The project — the largest-scale river research of its kind — has three goals:
- Study rivers in Mongolia, where temperatures are rising three times faster than the average within the North Temperate Zone, and use that information to predict how climate change will affect rivers in the United States.
- Study U.S. rivers, with their man-made dams and non-native species, as a predictor for what will happen if Mongolian rivers — currently untouched — undergo development.
- Study how the physical structure of rivers affects their ecology, and the implications for river management.
No one has ever attempted to study so many rivers in so large an area. Because rivers are largely managed within political boundaries, like states and countries, previous studies have been on much smaller scales. Thorp says that’s like trying to understand the function of the human body by studying an arm or leg.
“To study rivers you have to understand the river in its entirety, from the smallest streams to the largest channels,” Thorpe says. “I’ve had people tell me it’s not possible to do experiments in rivers. I’ve conducted cage experiments in rivers, and now we will be doing the world’s largest whole river experiments.”
U.S. rivers are rapidly changing with the climate and human disturbance. Thorp cites studies that show the loss of species in North American rivers is greater than the loss of species for most other large ecosystems.
Across the world, rivers have different issues.
“Mongolian officials are on the precipice of building dams on beautiful rivers,” Thorp says. “But they don’t have the experience predicting the environmental consequences — an area where we can contribute our knowledge.”
Thorp and his team will sample rivers stretching hundreds of miles — the Eg River in Mongolia and the Snake River in the U.S., for example — fishing out specimens of trout, water insects and algae. From the samples, researchers will be able to draw important conclusions about the species’ biodiversity, food webs, and oxygen metabolism of entire macro river systems.
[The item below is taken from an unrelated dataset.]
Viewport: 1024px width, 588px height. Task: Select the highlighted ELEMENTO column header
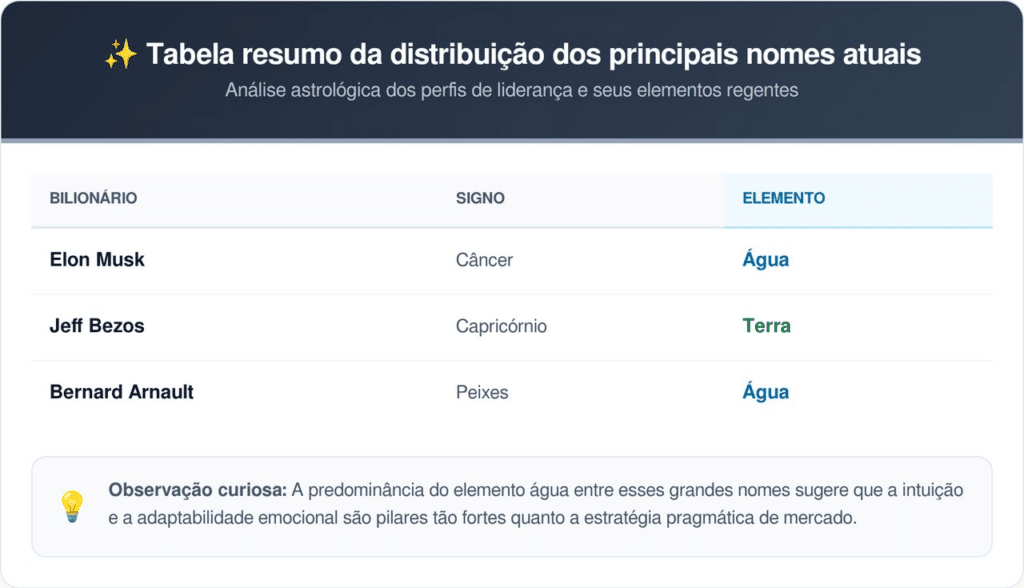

If the scope of the project is unprecedented, it’s also important, Thorp says, because the two continents may help reveal the future of the other.
In 2014, Jim Thorp used a $20,000 KU grant to bring together ecologists from the United States, Mongolia and France. The NSF grant proposal stemmed from this global concept-focused workshop. KU is the lead institution on the grant, headed by Thorp and co-principal investigator Dan Reuman, associate professor of ecology and evolutionary biology. Other participating universities are Kansas State; Ball State; Drexel; Rutgers; South Dakota School of Mines and Technology; University of Nevada, Reno; Wayne State College; and the National University of Mongolia.